IT IS WAR, and we listened to bombs fall.
There were no pictures Wednesday afternoon. But we could turn on our television sets and listen to the bombs fall.
After nearly six months of standing at the brink of war, of inching closer with each new provocation, with each new wave of soldiers, each plane, each bomb, each ship that arrived in the Persian Gulf -- we could listen to the bombs fall.
Hindsight says the fighting was inevitable -- guaranteed almost from the beginning and certainly from the time U.S. troop strength was significantly increased in November.
The placement of nearly 500,000 U.S. soldiers was a clear message not only to the Iraqi leader, Saddam Hussein, but to the world. War, however, is a message that only the foolhardy accept willingly.
The months of preparation and talk of war did not prepare us for the first announcements that bombs were falling in Baghdad.
The sounds of shells falling and anti-aircraft guns blasting, and reporters talking about bright lights in the sky and plumes of smoke billowing into the sky, did not seem real. There was a dream quality to it all, a bad dream, a nightmare.
I stood in front of the television and heard what was going on, but it just did not connect. There was no feeling, no sense that those noises were really the sound of death and destruction, and that human lives were being taken while I listened.
I wanted to scream. For a fleeting moment I wanted to hit something, to feel and to inflict actual physical pain. It's odd how something as insane as war can trigger thoughts of violence even in people opposed to the use of force.
The urge to compound one act of aggression with another passes, but the anger remains, the frustration is compounded, the sick, empty feeling in the pit of the stomach spreads throughout the body.

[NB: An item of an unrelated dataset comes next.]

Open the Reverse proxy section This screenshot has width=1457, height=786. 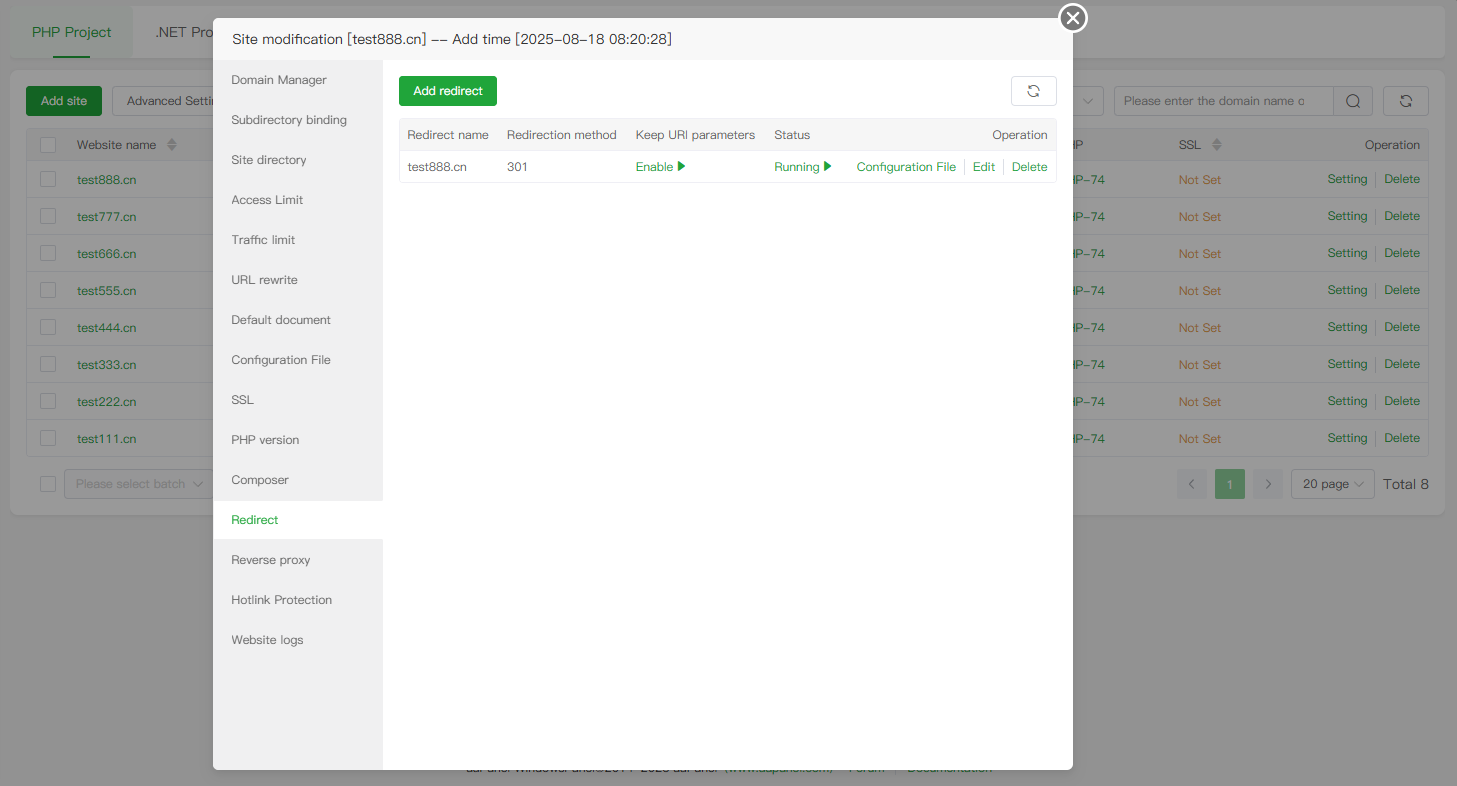coord(271,560)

For months, we've heard it is not a conflict over oil or money. We've heard all the reasons why Kuwait is worth fighting for, worth risking thousands -- maybe even hundreds of thousands -- of lives.
We were told the world is not a simple place, that the rationale for war is too complex for the average person to understand.
We often hear that things are too complex for us to understand. Doctors, lawyers, educators, social workers, musicians, computer programmers and members of almost every other profession have their own language, their own ways of making simple things too difficult for average people to understand.
It is a protective device. It maintains authority and control because only special people know the vocabulary of pipe fitters or taxi drivers or master chefs -- or of war.
But war is not so hard to understand.
There is nothing complex about old men so filled with ego, greed and the lust for power that they are willing to plunge entire nations into war and jeopardize innocent lives and the fate of future generations.
It does not take a special vocabulary to see that many current Mideast problems were created by flawed U.S. policies that sought to control oil supplies and oil money and failed to create renewable energy sources at home.
It doesn't require special certification to remember that Iraq was OK when it went to war with Iran, and we didn't like Iran and we helped the Iraqi war effort.
That doesn't mean Saddam Hussein is a nice guy or that he shouldn't be held accountable for the atrocities he has committed against Kuwait, as well as his fellow Iraqis. The concern is that war has no winners and it seems to make no one any wiser.
The Bush administration has not embarked on a sane energy policy, even though the volatile nature of the Mideast and the fragile nature of the environment demand an end to our #i addiction to oil and other fossil fuels.
We have taken the step and plunged the nation into war. Everyone wonders how much of a toll it will take. But length and severity of this conflict are not the only concerns.
We must consider what kind of world there will be when the fighting ends. A return to over-consumption, reliance on foreign oil, and propping up brutal dictators who happen to be on our side for the moment will only ensure an eventual return to the battlefield.
When the fighting ends, we must begin to heal the wounds. We must more closely question our candidates for elected office and raise our concerns for peace earlier than a day before the fighting starts. We must become actively involved in promoting policies that make assaults on human rights unthinkable anywhere.
We must never again find ourselves listening to the bombs fall.
Don Williamson is an editorial-page columnist at the Seattle Times.